Urban Multipurpose Aboriginal Youth Centres Initiative
In 2009-10, Canadian Heritage, through its Urban Multipurpose Aboriginal Youth Centre Program, provided funding of $116,662 to the Nunatsiavut Government to support activities for Inuit youth in LISA, including:
- youth leadership workshops;
- summer camps;
- a sealskin cleaning workshop; and
- a film-making workshop.
The objectives of the program were:
- to promote Inuit culture and values;
- provide youth with culturally relevant activities;
- involve youth in planning activities/programs for youth to address issues faced by Labrador Inuit youth; and
- provide youth with meaningful input into plans for activities and programs for youth.
The program was renewed in October 2009, renamed Cultural Connections for Aboriginal Youth and expanded to include youth aged 10 to 24 years.
Aboriginal Languages Initiative
Canadian Heritage provided $129,818 to the Nunatsiavut Government in 2009-10 for the Torngâsok Cultural Centre in support of:
- two Inuktitut speakers who taught children Inuktitut during their time at the Language Nest;
- the purchase of additional learning materials and equipment for the Language Nest to facilitate the teaching of Inuktitut;
- a short children's book suited for pre-school children to reinforce their knowledge of Inuktitut; and
- the production of a range of promotional items that incorporated Inuktitut language to encourage its use by Inuit of all ages.
Dedication of Hebron Monument
On August 10, 2009 the Honourable Danny Williams, Premier of Newfoundland and Labrador, and Nunatsiavut Government President Jim Lyall traveled to Hebron to take part in the unveiling of a monument erected as a memorial to residents relocated from the northern Labrador Inuit community in 1959. This monument is a poignant reminder that what took place in Hebron 50 years ago must never be allowed to happen again. Premier Williams was joined by the Honourable Patty Pottle, Minister of Aboriginal Affairs; the Honourable John Hickey, Minister of Labrador Affairs; and the Honourable Clyde Jackman, Minister of Tourism, Culture and Recreation. Joining President Lyall were Nunatsiavut Government Minister of Culture, Recreation and Tourism, Ben Ponniuk, and several former Hebron residents.
On January 22, 2005, Premier Williams delivered a statement of apology to the Inuit of the former communities of Nutak and Hebron, closed in 1956 and 1959 respectively. The apology was issued for the manner in which the decision to close those communities was made and for the difficulties experienced by former residents and their descendents as a result of the closures. Premier Williams also committed that the Government of Newfoundland and Labrador would assist in the construction of a memorial to those who had been relocated. Honoring this commitment, in 2009-10, the Government of Newfoundland and Labrador provided $20,000 towards the completion of three bronze plaques containing the names of those relocated from Hebron along with the texts of the apology and its acceptance. The monument displays the texts of that apology in both English and Inuktitut. The Nunatsiavut Government also provided significant financial and human resources to ensure the event was possible.

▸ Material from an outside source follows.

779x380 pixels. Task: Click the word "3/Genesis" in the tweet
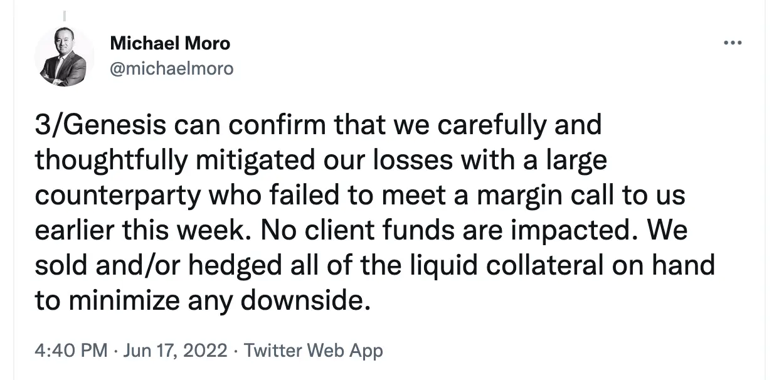(100, 125)
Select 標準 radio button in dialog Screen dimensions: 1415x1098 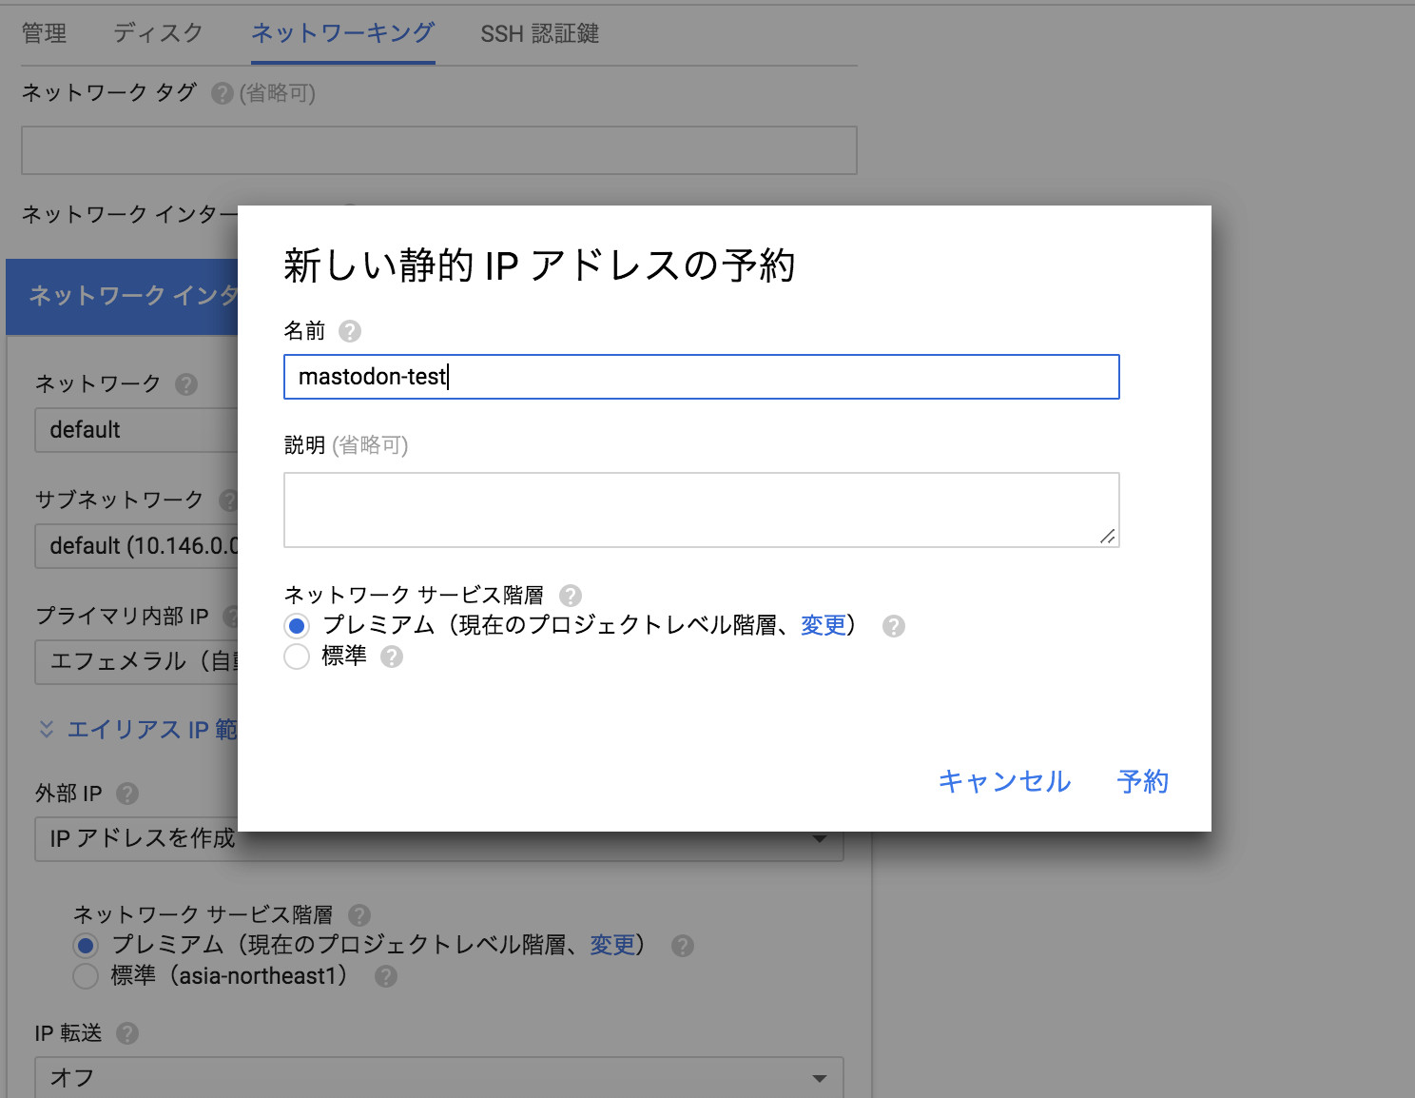tap(297, 657)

The Department of Fisheries and Oceans' lead role in the implementation of the fisheries aspects of the LILCA is articulated in the Fisheries Chapter of the LILCA. During the fiscal year 2009-10, the Technical Working Group on fisheries operational matters (which deals with issues such as the Inuit domestic fishery), was reactivated. Discussions and liaison continued, and several meetings were held. The Comprehensive Fisheries Agreement, which guides all resource management and conservation matters within the domestic fishery, was negotiated between the Department of Fisheries and Oceans and the Nunatsiavut Government. It is anticipated the Comprehensive Fisheries Agreement will be finalized in 2010-11.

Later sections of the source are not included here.